INF2308H (winter 2019) — Special Topics in Information Studies: Digital Archives for Minoritzed Material: Ethics and Praxis
This course will introduce students to the emerging field of digital research ethics, including ethical protocols for the online publication of non-digital materials in a scholarly archive or other collection and for the use and collecting of born-digital materials in our research. In particular, the course will model intersectional decolonizing, queer, transgender, feminist and anti-racist justice frameworks and methods that prioritize accountability to the communities whose materials are being collected and/or published as a significant component of scholarly rigor. For scholars and information professionals committed to a justice-oriented digital research ethics is of prominent concern today in the intersecting fields of information studies, digital humanities and digital media studies.

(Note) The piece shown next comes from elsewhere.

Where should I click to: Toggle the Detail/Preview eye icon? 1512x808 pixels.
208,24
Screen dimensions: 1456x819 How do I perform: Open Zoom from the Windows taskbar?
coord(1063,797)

This course is intended to prepare students for the unique ethical challenges of creating online archives from the materials of minoritized—precarious, targeted, vulnerable—communities. While it may seem that the objective of digital archives is their capacity to be “open access,” many communities want to use digital technological affordances to make their materials open to people within the community, and to limit access to those outside of it. What we are discovering is that filtered access protocols are required on a case-by-case basis, and thus the researcher producing the archive needs to be in close consultation with their research subjects about how the materials will be accessed and by whom. Furthermore, unlike a brick and mortar archive, a digital archive will often require a great deal of contextual, curatorial, interpretive content to be generated alongside the primary materials in order to contend with the potentially very diverse public accessing these materials. We will begin by studying several case studies of digital archives that have been led by Indigenous peoples on the Mukurtu and Local Contexts CMS platforms, in order to understand the impacts and practices of decolonizing archival practices on digital information architectures. We will also study online archives of Transgender and Queer materials, learning from the project leaders of the Mirha-Soleil Ross collection at the Canadian Lesbian & Gay Archives. Ultimately, students will design their own online archive, contextual information and ethics protocols based on the materials and community practices of their research subjects.